• EXERCISE REQUIREMENTS
In the data, find each line where the word "Emergency" appears and list that line.

*** DATASET EXTRACT ***

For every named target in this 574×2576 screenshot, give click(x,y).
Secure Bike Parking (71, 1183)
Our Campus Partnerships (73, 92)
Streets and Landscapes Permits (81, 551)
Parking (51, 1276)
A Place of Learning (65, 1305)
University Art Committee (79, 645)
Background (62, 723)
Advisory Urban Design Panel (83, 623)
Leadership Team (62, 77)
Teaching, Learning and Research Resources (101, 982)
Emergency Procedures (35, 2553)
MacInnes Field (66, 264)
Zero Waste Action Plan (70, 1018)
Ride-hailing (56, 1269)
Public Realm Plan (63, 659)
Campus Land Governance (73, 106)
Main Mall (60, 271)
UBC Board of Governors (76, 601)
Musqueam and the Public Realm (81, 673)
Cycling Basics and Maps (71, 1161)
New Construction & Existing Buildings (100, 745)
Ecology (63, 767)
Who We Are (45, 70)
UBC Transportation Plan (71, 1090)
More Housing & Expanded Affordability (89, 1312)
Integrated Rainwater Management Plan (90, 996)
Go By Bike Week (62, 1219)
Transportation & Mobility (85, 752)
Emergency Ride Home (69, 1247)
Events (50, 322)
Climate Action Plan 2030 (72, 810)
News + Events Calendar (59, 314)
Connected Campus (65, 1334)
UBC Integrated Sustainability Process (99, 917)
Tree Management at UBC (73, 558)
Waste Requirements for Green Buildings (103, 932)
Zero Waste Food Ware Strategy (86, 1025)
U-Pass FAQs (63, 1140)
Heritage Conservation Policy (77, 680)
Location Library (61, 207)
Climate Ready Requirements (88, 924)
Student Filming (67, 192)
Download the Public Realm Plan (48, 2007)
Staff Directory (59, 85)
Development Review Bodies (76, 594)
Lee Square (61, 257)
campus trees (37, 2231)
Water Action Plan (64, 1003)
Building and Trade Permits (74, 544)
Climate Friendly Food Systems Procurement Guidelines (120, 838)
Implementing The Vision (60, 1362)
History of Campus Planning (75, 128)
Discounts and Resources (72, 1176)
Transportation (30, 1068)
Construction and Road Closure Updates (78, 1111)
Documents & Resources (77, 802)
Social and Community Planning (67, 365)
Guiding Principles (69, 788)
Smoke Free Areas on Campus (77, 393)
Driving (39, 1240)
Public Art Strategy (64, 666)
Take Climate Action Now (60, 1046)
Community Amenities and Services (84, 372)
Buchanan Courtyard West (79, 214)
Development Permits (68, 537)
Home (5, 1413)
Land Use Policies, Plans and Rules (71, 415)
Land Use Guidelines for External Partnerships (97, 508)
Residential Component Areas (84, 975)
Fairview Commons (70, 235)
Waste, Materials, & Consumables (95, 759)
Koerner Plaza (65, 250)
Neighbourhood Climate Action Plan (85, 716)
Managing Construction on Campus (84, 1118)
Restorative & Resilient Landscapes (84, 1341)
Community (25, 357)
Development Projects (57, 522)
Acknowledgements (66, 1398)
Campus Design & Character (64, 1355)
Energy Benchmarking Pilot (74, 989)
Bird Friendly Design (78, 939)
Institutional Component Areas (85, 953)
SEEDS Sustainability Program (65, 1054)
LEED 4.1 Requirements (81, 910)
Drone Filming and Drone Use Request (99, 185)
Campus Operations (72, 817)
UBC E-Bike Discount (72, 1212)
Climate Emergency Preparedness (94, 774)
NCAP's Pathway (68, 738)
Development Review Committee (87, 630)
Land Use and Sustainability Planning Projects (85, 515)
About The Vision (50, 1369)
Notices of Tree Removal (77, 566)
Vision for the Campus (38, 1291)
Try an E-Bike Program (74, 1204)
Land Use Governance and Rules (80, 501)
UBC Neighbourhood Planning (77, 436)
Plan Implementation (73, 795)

*** End of DATASET EXTRACT ***

• EXPECTED OUTPUT
Emergency Procedures (35, 2553)
Emergency Ride Home (69, 1247)
Climate Emergency Preparedness (94, 774)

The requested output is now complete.